Reabastecimento de medicamento para pacientes transplantados
Durante o pronunciamento, a parlamentar fez referência à fala do deputado Georgeo Passos, que havia relatado a falta do medicamento tacrolimo no Centro de Atenção à Saúde de Sergipe (Case). Dra. Lidiane informou que a situação foi rapidamente normalizada, destacando que o abastecimento ocorreu ainda na manhã do mesmo dia.
“Ontem foi relatado aqui na tribuna a falta de um medicamento no Centro de Atenção à Saúde de Sergipe, especificamente o tacrolimo, utilizado por pacientes transplantados, que é de responsabilidade do Ministério da Saúde. Ontem mesmo, às 11 horas da manhã, o medicamento já havia chegado”, afirmou.
A deputada acrescentou que não apenas o tacrolimo, mas outras medicações também foram reabastecidas, garantindo a continuidade do atendimento aos pacientes. “Já teve esse reabastecimento dele e das outras medicações também”, completou.
Proposta de priorização de projetos no “Abril Azul”

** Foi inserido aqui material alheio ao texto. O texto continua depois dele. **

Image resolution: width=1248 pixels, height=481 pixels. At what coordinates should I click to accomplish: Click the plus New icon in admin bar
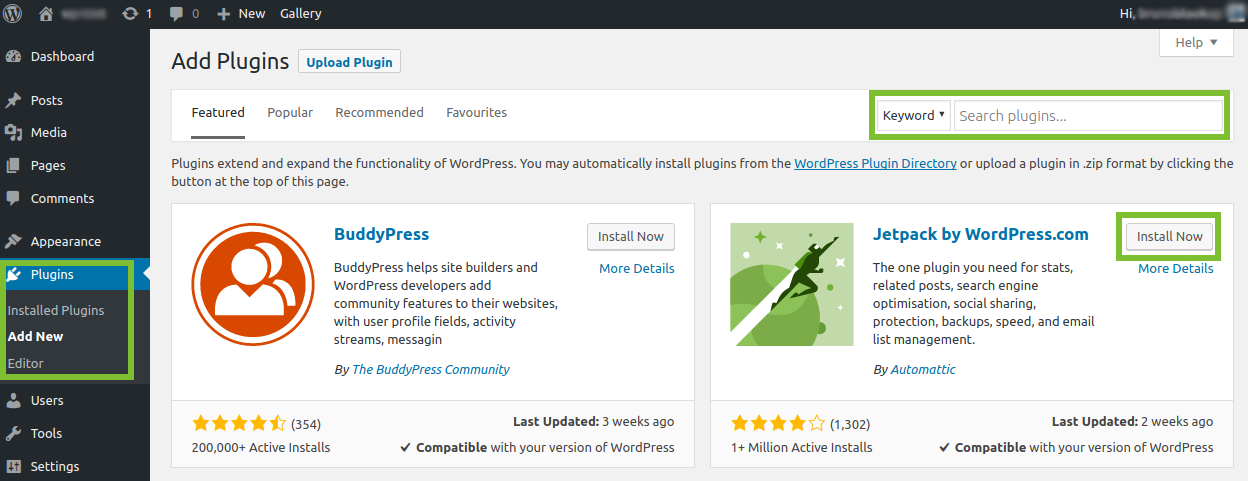tap(223, 14)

Ainda durante sua fala, a parlamentar fez um apelo à Mesa Diretora da Casa para que, a exemplo do que ocorreu em março com pautas voltadas às mulheres, o mês de abril seja dedicado à votação de projetos relacionados às pessoas com transtorno do espectro autista e outras condições neurodivergentes. A iniciativa dialoga com o chamado “Abril Azul”, período de conscientização sobre o autismo, instituído por iniciativa do deputado Luciano Pimentel (PP).
“Quero deixar aqui registrado também um pedido à Mesa, para que, como tivemos em março votações de leis voltadas para as mulheres, que neste mês de abril, no “Abril Azul”, a gente consiga votar também algumas leis”, destacou.
A deputada ampliou o escopo da proposta, defendendo que as iniciativas contemplem não apenas pessoas com autismo, mas todas as crianças neurodivergentes. “Que sejam votadas não só para os autistas, mas também para as nossas crianças neurodivergentes, que a gente sabe que têm essa necessidade”, pontuou.
Ao final, reforçou a importância de dar visibilidade e celeridade a essas pautas no Legislativo estadual.
“Então, deixo registrado esse pedido para que, neste mês de abril, como fizemos em março, a gente possa votar esses projetos aqui”, concluiu.